Bail extended to April for anti-gang activist Gwenton Sloley

Back view of police

Metropolitan Police officers Pic: Martin Foskett

Anti-gang activist Gwenton Sloley’s bail has been extended from February to April as police continue examining his laptop for evidence of criminal activity.  

Sloley’s home in Hackney was raided by the Metropolitan Police on January 22 in a search for class A drugs. The raid came just three months after his home was raided in October last year. 

No drugs were found at Sloley’s house and police are continuing their investigation.  

Sloley is a high profile activist and a former gang member himself. He now works with the Metropolitan Police, local councils and various charities tackling gang violence.  

The initial raid was classed a mistake by police who were looking for a previous tenant who had moved out five years prior. The address was then leaked by a member of the Met Police. 

Sloley now claims the Metropolitan Police are specifically targeting him.

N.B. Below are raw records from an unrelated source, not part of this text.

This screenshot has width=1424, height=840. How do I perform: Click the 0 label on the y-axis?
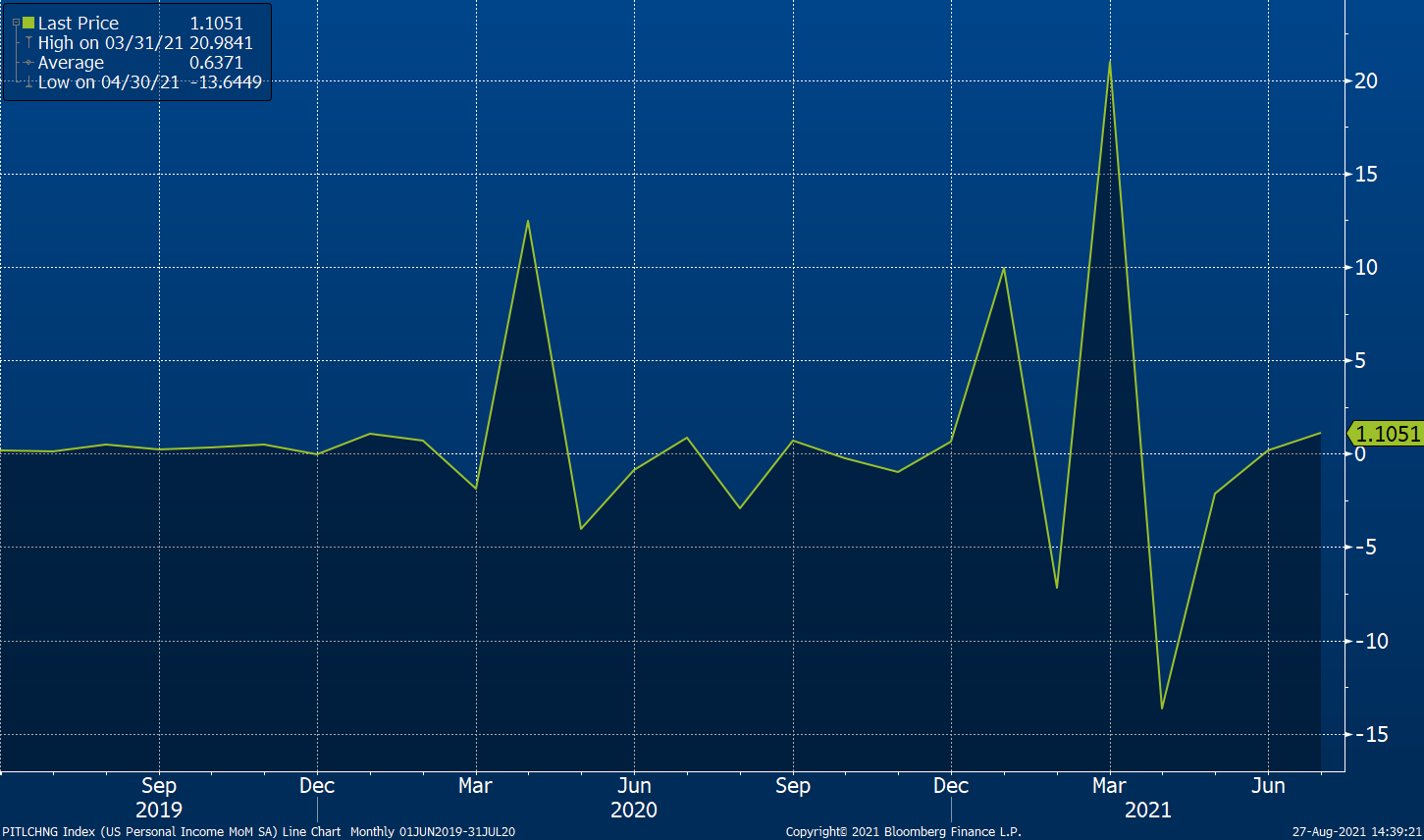point(1359,453)
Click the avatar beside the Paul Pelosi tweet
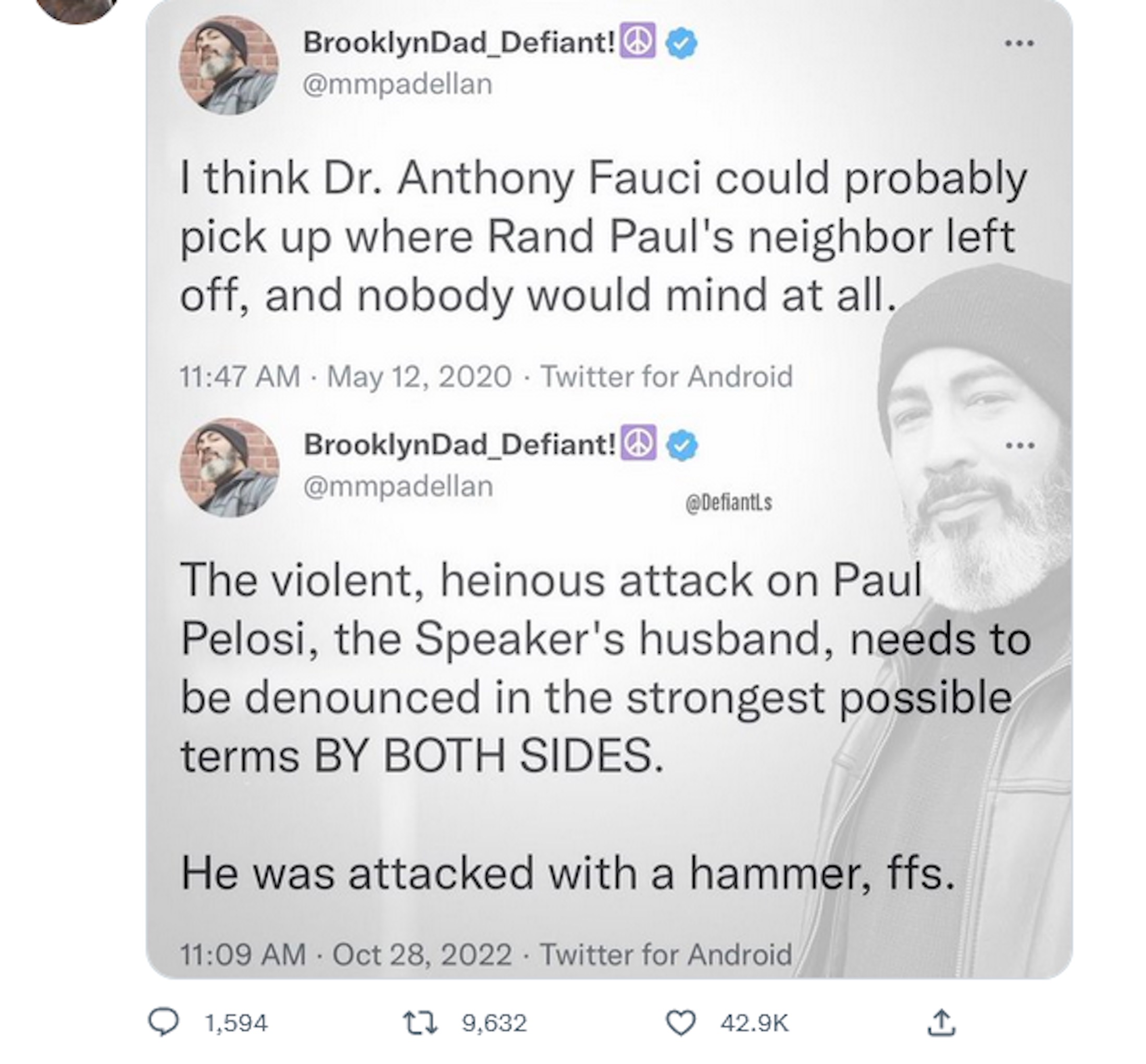Screen dimensions: 1146x1064 pos(229,467)
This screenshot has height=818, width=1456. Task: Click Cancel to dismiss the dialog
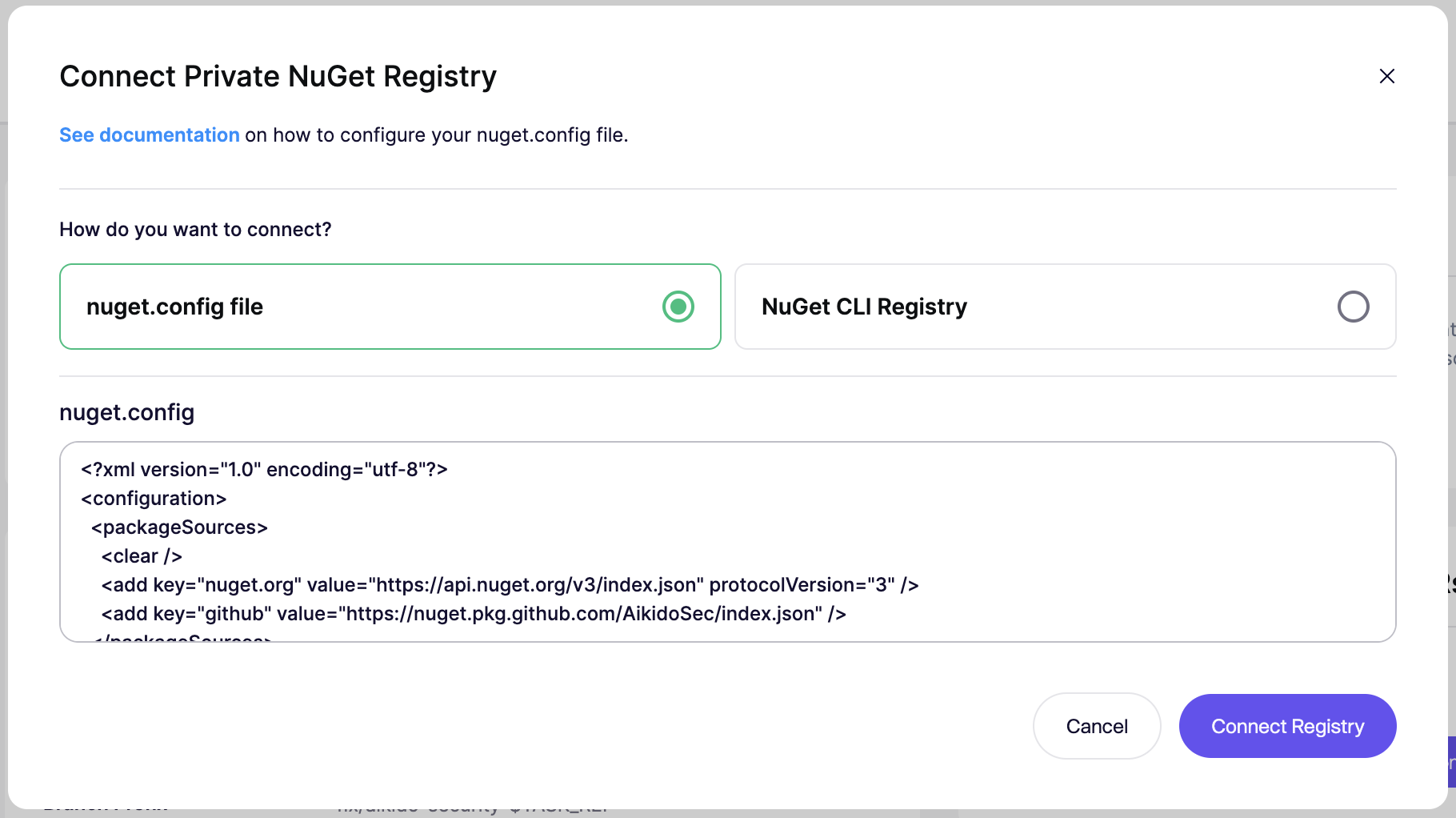pyautogui.click(x=1096, y=726)
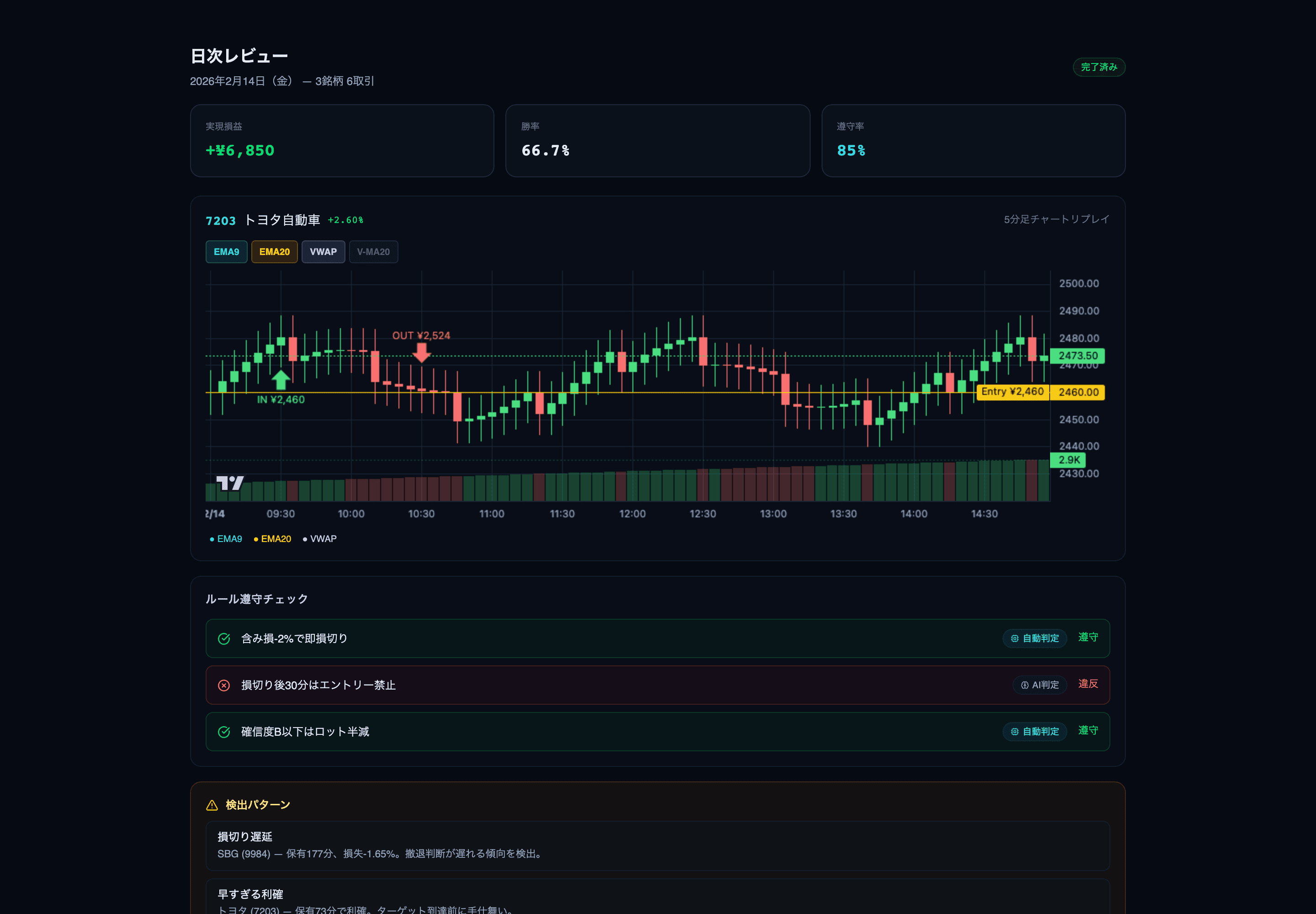The height and width of the screenshot is (914, 1316).
Task: Click the red OUT exit arrow marker
Action: [421, 352]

He said in an interview with blogger Lee Jasper that the arrest warrant for the second raid was not signed by the courts, just the arresting officers “friends”. 

The police arrested Sloley and brought him in for questioning after finding a parking ticket during the second raid. There were no drugs found in the flat or on Sloley. 

Sloley has vacated his property after he was issued an Osman warning by Lewisham police. An Osman warning indicates that police consider his life to be in immediate danger. This came after his address was leaked after the October raid. 

Sloley asked Detective Constable Chris Bryant why his bail was extended. He responded in an email which Sloley shared with the Hackney Gazette. “Your case is still being investigated and more time is required to ensure that the matter is fully explored,” Bryant wrote in the email. 

I appreciate that, due to your work, you would ideally like a swift resolution to this matter. However, there are still viable lines of enquiry that require exploration. The laptop that was seized could not be downloaded locally and therefore I had no choice but to seek authorisation to have it sent to one of our labs for examination. I am still also collating other evidence at this time.” 

Sloley has launched a legal action against the Met, claiming he is owed £3 million in damages after the first raid. He has argued that he not only lost £140,000 of earnings due to cancelled contracts but that he has also suffered defamation of character.